### MATERIAL FOR THIS TASK ###

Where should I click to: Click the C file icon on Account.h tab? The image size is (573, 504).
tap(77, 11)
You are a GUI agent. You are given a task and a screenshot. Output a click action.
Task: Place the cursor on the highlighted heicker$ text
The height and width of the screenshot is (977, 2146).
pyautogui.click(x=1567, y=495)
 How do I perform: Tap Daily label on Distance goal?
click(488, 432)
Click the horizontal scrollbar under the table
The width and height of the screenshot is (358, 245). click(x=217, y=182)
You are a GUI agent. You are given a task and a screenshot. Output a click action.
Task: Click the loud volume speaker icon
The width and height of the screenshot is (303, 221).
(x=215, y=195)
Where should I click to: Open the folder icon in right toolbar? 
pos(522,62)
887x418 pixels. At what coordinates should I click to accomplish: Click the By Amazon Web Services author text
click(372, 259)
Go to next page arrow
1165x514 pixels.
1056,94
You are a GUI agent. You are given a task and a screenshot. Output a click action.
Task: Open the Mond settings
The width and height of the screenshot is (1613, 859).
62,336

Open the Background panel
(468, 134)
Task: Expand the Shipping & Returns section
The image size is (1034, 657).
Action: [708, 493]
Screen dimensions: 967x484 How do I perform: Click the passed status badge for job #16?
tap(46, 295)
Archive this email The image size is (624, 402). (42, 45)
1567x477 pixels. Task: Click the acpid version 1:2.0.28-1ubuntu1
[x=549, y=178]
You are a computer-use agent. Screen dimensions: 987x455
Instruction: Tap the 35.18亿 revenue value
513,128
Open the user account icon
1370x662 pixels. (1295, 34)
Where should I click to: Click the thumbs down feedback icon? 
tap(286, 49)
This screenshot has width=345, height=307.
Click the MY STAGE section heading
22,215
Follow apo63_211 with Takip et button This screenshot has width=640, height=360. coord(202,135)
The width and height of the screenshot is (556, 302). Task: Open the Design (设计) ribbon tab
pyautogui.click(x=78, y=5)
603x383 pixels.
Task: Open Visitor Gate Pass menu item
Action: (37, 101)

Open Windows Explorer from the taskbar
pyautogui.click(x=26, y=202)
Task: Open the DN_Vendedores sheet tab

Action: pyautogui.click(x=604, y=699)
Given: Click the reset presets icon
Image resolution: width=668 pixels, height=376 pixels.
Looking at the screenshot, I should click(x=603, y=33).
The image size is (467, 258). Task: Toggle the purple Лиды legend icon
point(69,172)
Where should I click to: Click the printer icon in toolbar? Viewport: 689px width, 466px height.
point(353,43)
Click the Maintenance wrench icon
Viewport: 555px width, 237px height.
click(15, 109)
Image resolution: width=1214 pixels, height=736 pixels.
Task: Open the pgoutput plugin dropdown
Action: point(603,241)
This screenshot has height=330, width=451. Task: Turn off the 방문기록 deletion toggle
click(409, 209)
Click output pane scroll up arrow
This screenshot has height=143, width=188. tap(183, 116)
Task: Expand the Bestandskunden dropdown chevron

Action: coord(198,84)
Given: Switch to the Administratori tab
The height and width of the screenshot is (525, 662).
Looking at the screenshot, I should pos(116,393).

###

**YOUR ASSIGNMENT**
With the line containing "This screenshot has height=330, width=451." as the first, output each line through the final line of the entries above, exactly.

**ANSWER SPACE**
This screenshot has height=330, width=451. Task: Turn off the 방문기록 deletion toggle
click(409, 209)
Click output pane scroll up arrow
This screenshot has height=143, width=188. tap(183, 116)
Task: Expand the Bestandskunden dropdown chevron

Action: coord(198,84)
Given: Switch to the Administratori tab
The height and width of the screenshot is (525, 662).
Looking at the screenshot, I should pos(116,393).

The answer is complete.